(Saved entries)
········
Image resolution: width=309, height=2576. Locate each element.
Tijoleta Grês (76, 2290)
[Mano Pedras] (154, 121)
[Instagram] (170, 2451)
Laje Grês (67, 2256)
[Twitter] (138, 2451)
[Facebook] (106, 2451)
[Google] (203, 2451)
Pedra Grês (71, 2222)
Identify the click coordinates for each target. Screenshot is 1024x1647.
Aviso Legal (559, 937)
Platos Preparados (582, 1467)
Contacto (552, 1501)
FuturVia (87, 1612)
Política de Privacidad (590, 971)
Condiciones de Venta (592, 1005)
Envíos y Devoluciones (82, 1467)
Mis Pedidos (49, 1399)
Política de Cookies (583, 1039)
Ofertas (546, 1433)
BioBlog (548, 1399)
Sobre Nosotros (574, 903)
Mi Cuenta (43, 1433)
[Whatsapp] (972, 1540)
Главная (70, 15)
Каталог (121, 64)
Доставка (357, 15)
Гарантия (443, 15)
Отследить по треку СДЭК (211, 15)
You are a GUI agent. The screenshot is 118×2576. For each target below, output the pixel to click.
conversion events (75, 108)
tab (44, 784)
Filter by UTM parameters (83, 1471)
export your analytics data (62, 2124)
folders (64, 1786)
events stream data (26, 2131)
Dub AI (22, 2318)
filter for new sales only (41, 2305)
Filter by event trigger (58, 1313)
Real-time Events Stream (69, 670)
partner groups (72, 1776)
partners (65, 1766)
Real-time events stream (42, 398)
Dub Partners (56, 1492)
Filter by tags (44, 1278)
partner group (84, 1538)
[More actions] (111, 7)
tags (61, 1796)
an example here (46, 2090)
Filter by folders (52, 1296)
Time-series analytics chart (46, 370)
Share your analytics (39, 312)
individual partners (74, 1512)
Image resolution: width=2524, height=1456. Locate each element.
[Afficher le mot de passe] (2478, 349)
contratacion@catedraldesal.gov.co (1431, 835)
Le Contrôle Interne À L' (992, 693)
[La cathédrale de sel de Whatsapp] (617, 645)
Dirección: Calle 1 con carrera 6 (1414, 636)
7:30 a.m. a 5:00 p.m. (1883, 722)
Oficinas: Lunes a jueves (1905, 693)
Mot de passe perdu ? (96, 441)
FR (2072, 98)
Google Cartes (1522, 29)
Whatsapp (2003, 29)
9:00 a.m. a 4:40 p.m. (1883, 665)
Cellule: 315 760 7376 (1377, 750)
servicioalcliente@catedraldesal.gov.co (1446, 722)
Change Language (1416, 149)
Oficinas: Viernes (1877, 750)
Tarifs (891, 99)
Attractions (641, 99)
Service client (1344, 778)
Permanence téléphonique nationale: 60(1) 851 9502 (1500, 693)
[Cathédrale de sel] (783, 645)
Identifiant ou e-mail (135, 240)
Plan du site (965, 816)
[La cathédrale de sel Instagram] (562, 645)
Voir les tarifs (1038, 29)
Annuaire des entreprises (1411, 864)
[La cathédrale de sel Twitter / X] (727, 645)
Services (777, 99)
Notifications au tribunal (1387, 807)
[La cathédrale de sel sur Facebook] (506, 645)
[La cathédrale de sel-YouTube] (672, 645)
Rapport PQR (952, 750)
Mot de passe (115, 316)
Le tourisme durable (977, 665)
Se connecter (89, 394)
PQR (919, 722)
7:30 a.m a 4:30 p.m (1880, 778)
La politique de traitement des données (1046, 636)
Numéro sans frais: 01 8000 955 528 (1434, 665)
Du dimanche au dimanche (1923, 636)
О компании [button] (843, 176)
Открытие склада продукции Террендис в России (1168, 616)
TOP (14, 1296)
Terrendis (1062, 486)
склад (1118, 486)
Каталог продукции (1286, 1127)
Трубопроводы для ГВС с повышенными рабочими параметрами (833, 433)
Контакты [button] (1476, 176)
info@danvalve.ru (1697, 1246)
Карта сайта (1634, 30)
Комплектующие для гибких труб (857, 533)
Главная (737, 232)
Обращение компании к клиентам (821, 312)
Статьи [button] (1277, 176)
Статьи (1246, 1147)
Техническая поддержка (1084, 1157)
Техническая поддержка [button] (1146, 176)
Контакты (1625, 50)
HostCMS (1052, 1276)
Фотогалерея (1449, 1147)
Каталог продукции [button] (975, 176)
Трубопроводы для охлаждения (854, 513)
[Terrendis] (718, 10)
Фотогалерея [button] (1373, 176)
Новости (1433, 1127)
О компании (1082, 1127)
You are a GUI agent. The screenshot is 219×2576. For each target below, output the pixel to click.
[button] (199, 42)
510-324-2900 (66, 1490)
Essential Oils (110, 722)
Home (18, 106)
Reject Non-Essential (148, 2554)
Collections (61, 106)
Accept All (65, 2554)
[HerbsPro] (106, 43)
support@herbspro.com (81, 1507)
········
GOAL OF THE EXERCISE —
Write out each line above with the word "поддержка".

SOLVED EXERCISE —
Техническая поддержка (1084, 1157)
Техническая поддержка [button] (1146, 176)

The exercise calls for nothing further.